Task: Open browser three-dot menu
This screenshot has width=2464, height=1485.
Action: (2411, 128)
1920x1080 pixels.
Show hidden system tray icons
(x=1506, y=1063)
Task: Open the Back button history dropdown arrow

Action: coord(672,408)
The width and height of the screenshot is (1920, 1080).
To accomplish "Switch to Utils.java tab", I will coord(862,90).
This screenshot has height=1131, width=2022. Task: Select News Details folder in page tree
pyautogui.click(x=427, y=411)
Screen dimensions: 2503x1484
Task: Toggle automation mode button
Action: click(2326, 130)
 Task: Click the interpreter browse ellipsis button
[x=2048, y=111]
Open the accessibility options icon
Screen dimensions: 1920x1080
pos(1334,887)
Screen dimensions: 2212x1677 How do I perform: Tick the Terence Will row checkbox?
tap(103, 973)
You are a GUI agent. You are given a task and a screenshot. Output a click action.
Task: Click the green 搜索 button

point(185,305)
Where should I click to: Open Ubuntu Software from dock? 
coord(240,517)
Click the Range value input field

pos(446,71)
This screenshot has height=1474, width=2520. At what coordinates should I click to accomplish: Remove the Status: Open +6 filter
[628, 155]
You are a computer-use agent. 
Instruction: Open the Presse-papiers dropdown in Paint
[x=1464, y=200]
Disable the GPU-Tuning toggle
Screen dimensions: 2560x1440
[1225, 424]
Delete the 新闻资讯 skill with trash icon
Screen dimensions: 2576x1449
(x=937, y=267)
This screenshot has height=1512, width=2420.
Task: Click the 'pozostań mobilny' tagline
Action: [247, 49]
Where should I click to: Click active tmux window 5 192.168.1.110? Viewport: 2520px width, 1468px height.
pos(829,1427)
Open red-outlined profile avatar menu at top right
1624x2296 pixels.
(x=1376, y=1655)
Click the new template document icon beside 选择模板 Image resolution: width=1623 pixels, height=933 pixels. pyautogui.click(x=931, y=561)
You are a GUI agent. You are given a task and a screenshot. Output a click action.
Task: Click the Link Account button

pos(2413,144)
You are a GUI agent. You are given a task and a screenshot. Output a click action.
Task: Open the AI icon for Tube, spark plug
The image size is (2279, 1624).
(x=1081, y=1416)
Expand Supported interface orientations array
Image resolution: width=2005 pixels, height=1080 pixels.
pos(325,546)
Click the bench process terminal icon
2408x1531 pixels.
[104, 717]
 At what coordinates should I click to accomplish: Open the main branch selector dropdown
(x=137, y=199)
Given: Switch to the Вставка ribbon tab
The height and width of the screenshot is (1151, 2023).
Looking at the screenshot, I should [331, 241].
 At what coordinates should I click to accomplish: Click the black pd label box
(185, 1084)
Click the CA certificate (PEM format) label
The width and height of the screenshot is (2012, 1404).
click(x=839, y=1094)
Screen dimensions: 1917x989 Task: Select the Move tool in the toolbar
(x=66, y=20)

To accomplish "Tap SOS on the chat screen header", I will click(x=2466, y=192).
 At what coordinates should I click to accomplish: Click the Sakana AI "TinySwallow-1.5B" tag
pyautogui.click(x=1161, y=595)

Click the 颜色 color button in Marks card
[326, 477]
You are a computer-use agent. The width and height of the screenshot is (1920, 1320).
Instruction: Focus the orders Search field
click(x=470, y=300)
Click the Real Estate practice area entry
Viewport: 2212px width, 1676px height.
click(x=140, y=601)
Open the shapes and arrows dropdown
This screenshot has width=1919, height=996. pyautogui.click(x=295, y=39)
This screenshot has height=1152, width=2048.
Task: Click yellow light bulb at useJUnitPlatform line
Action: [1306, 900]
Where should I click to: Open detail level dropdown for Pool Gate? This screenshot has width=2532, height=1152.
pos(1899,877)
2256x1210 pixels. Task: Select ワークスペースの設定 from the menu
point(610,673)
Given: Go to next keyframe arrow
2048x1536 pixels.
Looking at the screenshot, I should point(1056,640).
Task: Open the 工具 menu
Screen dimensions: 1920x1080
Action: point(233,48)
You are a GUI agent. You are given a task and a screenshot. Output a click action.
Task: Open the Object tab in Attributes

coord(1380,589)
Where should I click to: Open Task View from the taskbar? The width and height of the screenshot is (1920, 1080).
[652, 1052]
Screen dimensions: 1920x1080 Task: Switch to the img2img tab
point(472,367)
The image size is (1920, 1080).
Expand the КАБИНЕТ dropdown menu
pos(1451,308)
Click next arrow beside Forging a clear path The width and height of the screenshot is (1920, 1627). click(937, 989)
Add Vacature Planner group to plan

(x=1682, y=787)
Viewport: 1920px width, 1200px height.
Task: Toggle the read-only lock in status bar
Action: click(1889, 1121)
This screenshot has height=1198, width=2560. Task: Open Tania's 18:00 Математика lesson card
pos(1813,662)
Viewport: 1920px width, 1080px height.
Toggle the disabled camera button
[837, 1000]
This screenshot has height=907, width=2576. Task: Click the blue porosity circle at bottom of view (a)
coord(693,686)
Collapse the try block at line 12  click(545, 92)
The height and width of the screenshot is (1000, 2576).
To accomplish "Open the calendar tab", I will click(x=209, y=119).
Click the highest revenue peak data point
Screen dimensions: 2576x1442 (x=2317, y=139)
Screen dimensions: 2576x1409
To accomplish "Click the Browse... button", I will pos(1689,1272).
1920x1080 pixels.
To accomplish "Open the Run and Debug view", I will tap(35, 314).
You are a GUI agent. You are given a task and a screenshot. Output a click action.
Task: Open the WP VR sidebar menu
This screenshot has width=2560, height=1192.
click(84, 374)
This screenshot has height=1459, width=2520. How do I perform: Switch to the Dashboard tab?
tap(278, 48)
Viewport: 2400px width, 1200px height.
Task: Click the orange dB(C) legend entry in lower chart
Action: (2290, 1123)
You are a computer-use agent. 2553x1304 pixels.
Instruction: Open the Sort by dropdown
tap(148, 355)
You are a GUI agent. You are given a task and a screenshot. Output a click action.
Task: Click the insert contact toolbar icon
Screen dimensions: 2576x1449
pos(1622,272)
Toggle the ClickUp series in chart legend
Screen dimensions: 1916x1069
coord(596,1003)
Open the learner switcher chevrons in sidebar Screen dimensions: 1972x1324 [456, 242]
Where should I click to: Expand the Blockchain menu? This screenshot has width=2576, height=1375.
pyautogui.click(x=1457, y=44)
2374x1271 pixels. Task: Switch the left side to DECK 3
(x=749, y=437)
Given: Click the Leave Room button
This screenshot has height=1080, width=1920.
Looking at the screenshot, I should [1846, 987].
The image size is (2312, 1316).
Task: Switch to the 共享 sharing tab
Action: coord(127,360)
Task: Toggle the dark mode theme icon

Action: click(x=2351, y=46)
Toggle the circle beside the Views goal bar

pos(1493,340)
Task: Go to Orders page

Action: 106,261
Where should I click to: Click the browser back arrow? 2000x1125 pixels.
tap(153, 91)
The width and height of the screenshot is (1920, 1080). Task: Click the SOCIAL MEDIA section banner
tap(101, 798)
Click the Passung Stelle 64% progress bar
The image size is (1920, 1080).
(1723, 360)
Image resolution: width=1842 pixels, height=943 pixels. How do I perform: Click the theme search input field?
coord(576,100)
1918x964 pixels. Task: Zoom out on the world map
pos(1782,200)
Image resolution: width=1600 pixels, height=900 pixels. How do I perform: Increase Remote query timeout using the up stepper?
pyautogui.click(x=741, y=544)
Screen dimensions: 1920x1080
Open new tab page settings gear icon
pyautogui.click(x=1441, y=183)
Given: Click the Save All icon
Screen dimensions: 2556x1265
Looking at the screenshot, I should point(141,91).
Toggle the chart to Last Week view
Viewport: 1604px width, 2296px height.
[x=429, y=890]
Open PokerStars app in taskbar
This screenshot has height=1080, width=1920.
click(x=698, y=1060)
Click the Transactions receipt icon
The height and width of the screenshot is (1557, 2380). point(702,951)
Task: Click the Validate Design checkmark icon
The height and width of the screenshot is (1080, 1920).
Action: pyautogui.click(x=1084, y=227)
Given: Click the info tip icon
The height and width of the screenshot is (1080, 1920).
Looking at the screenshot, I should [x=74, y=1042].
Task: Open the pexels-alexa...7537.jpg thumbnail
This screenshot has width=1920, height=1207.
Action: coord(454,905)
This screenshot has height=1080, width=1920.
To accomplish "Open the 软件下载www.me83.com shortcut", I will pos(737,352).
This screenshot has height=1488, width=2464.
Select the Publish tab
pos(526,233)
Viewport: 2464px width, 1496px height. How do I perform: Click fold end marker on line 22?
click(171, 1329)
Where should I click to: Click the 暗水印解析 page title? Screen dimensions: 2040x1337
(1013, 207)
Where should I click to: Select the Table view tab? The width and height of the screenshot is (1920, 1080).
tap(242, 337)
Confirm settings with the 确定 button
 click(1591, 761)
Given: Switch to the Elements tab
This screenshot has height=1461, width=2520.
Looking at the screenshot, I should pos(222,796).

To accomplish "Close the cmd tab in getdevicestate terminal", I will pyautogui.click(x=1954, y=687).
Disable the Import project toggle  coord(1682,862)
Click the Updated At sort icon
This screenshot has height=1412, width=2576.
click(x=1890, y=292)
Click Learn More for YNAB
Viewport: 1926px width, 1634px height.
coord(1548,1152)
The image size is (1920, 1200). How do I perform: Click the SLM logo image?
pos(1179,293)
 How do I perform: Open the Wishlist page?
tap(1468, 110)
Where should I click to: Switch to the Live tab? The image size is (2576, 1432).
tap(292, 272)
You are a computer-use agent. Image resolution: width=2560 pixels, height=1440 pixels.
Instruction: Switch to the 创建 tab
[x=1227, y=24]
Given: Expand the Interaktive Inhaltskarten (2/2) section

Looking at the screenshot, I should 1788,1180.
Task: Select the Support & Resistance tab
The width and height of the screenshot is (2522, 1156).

◆ WHAT YOU WILL DO
Scan the listing above, and wherever a line holds the word "computer", copy it.

◆ EXERCISE OUTPUT
You are a computer-use agent. 
You are a computer-use agent. The width and height of the screenshot is (1920, 1320).
You are a computer-use agent. 2553x1304 pixels.
You are a computer-use agent. Image resolution: width=2560 pixels, height=1440 pixels.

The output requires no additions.